To further complicate matters, there are several books that take place during the period in which Dorothy was still living in Kansas, probably mostly due to copyright reasons. Most of these stories take place over only a few days, but whether or not someone accepts them can affect how long it was between Dorothy's first visit to Oz and her finally deciding to live there. Tyler Jones proposed that Dorothy's aging could have been slowed by her time in Oz, but I'm not so keen on that idea.

In addition to Dorothy, we also have Button-Bright, who first visits Oz when quite young in Road, and is still younger than Trot when he moves there in Scarecrow. Since Trot claims to be ten in Giant Horse, it's likely that Button-Bright is nine years old at the most. Six years passed in between the publication of these two books, which means it might be helpful to condense the years between them as well, albeit not as much as with the earlier books.

Rinkitink is also an interesting case, as it's based on an earlier manuscript, but with references added to fit it into its designated place in the series. J.L. Bell proposed the idea that the Nome King in Rinkitink might actually be Ruggedo, which would necessitate pushing this one back to before Tik-Tok. This would mean disregarding King Rinkitink's song about Hank the Mule, as Hank doesn't come to the Emerald City until the end of Tik-Tok, but that's hardly a significant part of the story. Still, I generally prefer keeping Rinkitink as the tenth book in the series, and just figuring there was some other reason why Kaliko was acting out of character.

As far as the Ruth Plumly Thompson books go, 1930's Yellow Knight has Speedy thinking of Charles Lindbergh, who made his famous flight in May 1927. As such, the story probably doesn't take place any earlier than 1928. I usually like to think of her books as taking place the year before they were published, but there could be a problem here as well.

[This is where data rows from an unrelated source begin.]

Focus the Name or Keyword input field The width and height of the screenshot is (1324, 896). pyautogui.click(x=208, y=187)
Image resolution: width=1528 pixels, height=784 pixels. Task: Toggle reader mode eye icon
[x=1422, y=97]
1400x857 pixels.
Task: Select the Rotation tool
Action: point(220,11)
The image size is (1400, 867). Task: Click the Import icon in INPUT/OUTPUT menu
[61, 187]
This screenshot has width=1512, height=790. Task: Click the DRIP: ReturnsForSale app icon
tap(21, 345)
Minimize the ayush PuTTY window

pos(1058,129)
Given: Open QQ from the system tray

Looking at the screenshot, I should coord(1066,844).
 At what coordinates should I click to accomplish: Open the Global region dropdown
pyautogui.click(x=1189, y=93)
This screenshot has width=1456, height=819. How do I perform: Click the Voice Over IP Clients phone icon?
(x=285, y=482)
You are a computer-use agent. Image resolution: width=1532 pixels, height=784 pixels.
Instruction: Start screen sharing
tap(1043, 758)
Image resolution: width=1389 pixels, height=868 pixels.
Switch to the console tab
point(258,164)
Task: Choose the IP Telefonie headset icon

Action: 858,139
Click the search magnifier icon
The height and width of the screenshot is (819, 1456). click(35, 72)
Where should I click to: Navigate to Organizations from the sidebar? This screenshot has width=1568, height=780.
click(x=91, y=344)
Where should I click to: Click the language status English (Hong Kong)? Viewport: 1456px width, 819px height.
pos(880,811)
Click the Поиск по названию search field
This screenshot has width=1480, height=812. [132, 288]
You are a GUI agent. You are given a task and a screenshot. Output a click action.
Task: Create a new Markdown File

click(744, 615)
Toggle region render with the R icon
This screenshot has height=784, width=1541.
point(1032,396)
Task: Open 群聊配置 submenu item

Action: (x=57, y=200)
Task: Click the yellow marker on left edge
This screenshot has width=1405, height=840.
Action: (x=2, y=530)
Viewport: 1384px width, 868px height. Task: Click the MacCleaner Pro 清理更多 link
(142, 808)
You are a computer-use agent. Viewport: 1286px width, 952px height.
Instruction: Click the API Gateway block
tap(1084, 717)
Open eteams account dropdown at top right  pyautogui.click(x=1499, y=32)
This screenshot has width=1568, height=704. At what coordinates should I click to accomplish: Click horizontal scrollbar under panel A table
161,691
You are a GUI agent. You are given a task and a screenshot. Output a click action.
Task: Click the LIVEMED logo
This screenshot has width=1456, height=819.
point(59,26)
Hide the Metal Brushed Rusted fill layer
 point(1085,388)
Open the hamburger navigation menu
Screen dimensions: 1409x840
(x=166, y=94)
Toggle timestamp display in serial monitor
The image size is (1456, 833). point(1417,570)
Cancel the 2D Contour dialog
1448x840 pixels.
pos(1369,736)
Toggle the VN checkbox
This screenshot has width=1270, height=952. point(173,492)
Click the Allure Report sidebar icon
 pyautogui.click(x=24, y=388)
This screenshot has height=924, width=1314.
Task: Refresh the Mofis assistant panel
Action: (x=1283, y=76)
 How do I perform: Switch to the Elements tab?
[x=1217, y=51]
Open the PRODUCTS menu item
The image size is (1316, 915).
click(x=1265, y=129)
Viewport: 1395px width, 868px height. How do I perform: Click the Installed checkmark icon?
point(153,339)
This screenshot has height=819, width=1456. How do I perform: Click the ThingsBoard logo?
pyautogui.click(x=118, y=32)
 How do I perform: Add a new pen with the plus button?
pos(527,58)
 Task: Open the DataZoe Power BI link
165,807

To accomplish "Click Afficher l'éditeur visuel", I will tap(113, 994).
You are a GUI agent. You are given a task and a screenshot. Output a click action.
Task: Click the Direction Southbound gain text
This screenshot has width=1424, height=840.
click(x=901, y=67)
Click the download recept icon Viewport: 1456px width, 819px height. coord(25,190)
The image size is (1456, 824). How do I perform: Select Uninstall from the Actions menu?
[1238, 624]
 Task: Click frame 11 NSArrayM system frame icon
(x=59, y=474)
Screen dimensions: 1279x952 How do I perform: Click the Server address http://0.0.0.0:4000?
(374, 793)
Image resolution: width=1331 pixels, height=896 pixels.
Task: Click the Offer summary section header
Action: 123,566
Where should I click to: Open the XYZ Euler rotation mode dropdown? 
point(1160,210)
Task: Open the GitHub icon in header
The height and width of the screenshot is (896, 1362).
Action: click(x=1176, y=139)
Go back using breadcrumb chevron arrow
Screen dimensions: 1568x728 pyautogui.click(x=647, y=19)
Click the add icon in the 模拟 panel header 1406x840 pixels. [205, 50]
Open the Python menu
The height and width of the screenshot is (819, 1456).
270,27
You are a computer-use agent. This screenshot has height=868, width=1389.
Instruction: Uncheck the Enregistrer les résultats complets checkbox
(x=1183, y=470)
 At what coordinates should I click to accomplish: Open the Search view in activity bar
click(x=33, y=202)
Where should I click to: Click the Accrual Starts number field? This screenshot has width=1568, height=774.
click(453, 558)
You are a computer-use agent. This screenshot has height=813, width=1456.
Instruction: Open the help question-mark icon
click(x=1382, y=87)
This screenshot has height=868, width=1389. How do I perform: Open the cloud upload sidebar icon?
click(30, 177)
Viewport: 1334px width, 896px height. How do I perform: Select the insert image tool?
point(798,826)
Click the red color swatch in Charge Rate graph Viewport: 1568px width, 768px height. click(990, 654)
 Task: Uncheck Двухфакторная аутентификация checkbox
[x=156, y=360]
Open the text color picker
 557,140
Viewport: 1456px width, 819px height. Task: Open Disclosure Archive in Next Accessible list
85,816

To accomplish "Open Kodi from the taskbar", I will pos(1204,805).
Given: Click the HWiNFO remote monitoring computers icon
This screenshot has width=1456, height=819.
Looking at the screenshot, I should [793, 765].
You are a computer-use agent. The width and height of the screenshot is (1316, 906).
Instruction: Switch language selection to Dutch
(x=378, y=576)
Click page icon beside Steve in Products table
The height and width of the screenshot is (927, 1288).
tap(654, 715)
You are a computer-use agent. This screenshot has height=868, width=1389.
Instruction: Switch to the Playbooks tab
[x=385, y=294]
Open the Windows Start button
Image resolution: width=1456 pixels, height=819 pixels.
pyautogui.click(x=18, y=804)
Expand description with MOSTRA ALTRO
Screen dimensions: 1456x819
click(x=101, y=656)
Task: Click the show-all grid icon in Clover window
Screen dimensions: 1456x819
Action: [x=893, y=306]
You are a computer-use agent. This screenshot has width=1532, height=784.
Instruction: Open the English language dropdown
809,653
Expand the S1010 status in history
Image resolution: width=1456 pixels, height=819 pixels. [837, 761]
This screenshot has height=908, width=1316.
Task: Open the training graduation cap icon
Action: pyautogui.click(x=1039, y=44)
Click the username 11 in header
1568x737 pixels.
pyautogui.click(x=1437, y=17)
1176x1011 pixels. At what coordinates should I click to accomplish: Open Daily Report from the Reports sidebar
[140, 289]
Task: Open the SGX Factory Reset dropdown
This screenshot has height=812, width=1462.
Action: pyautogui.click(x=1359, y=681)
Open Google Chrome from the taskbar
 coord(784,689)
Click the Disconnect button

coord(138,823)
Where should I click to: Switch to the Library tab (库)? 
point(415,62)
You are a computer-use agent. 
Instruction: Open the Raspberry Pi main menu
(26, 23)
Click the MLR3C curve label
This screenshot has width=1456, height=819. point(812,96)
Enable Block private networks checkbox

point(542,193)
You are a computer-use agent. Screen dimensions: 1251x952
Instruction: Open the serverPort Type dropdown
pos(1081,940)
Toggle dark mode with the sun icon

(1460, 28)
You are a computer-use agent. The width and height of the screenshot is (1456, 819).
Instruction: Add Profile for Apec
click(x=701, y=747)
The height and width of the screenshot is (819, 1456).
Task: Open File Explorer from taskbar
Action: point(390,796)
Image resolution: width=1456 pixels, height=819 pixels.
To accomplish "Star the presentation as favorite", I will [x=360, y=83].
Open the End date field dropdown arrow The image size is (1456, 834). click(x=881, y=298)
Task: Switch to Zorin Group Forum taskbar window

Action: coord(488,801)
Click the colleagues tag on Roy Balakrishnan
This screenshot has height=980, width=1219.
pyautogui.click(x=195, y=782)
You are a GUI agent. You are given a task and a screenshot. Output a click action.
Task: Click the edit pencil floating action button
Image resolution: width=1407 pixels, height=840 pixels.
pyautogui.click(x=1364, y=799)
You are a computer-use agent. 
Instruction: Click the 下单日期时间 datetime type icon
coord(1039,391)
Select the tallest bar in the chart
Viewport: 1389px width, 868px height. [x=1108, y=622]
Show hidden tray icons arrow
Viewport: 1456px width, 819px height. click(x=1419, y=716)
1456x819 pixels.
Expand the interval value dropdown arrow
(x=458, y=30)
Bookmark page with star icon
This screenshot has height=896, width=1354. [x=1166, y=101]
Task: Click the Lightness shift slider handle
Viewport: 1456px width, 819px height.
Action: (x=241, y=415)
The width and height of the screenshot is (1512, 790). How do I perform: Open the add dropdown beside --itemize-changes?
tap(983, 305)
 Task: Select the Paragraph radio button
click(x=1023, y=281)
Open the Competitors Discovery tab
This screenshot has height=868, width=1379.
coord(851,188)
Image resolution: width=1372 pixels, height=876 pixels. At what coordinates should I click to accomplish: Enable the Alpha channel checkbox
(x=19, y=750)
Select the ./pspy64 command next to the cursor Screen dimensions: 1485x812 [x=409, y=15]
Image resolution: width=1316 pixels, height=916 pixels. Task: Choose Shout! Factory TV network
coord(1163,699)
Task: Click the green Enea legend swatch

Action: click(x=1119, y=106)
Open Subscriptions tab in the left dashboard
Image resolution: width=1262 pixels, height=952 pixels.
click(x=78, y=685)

Dorothy Maryott's essay on Silver Princess says that Thompson began writing it in February 1937, and the story takes place in May of an unspecified year. So wouldn't it have had to have taken place in 1936 at the latest, in order for it to be history when Thompson wrote it? I think there's plenty of wiggle room here, though. Sure, the authors presented themselves as historians, but this can't be taken TOO seriously. Some more recent authors, particularly Chris Dulabone, have taken to actually writing the year in which a book takes place within the story, which is helpful to those of us who want to keep timelines straight, but comes across as a bit weird when the characters themselves use the AD system of years. In that way, I prefer Melody Grandy's books, which tend to date everything from the beginning of Ozma's reign. There's no specific date for this that's agreed upon either, but 1902 is a popular supposition.

2 comments:

J. L. Bell said...

Baum wrote The Wonderful Wizard of Oz in 1899, and Denslow prepared a copyright page with that date, but it wasn’t published until 1900.

That of course only complicates the issue of when its events took place in an “Oz as history” approach. If Dorothy didn’t go to Oz until the year the book was published, then Baum wrote out her adventures before she actually took the journey.

On the other hand, if Dorothy first went to Oz in or before 1899, that opens the door for her later adventures, and others’, to have taken place more than a year before Baum chronicled them.

Jay said...

I have a personal timeline for Dorothy based on the idea that she was eight when she first went to Oz and eleven when she moved there.

Dorothy was almost six when she moved to Aunt Em and Uncle Henry's in Spring, 1898 (in my personal backstory, with her mother, who died shortly afterward), then went to Oz about two years later when she was eight. This would put "Wonderful Wizard" in 1900.

Dorothy was 10 when she went to Australia and her second trip to Oz, putting "Ozma" in 1902. "Dorothy and the Wizard" happens in early 1903, "Road" in August 1903, and "Emerald City" in Autumn 1903.

Like I said, that's my personal back story.